Field inside a long straight cylinder of radius R with uniform volume charge density ρ for r < R. Which expression gives E(r) inside?

• A. E(r) = ρ r / (2 ε0)
• B. E(r) = ρ / (2 ε0)
• C. E(r) = ρ R / (2 ε0)
• D. E(r) = ρ r / (2 ε0)

Answer: (D)

This question tests Gauss's law for a long cylinder with cylindrical symmetry. Inside the cylinder, the electric field grows linearly with the distance from the axis.
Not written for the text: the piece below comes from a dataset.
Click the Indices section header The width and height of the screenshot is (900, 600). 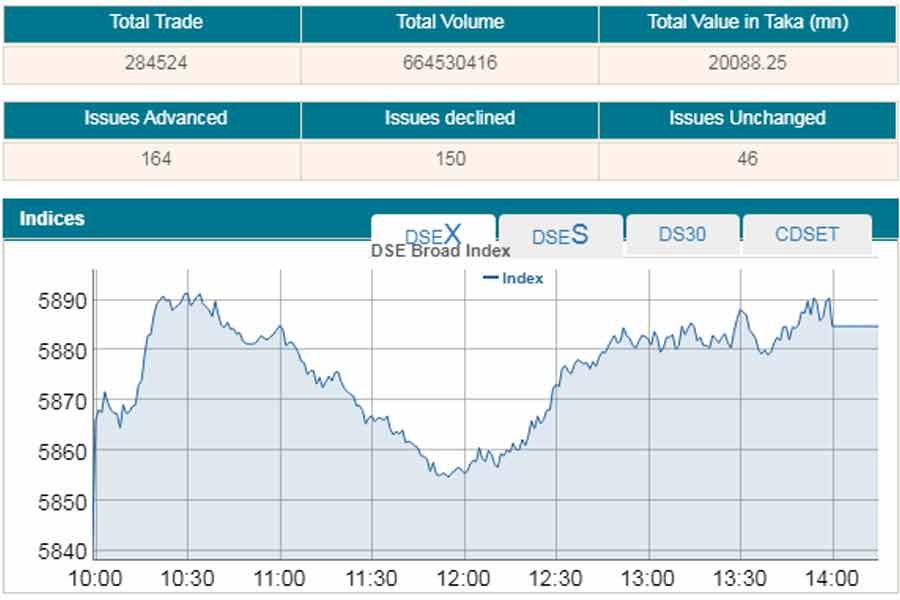pos(52,218)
Take a Gaussian surface that is a coaxial cylinder of radius r (less than R) and length L. The electric field is radial and uniform over this curved surface, and there is no flux through the end caps because the field is perpendicular to them. So the total flux is E(r) multiplied by the curved surface area, 2π r L.
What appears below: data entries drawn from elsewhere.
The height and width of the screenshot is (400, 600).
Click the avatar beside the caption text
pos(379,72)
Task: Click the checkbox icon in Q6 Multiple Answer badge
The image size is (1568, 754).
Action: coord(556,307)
The charge enclosed by this Gaussian surface is the volume charge density times the inner cylinder’s volume: q_enc = ρ × (π r^2 L).

Gauss’s law gives E(r) × (2π r L) = q_enc / ε0 = (ρ π r^2 L) / ε0. Solving for E(r) yields E(r) = (ρ r) / (2 ε0).

So the electric field inside grows linearly with r, and at the outer surface r = R it would be E(R) = ρ R / (2 ε0).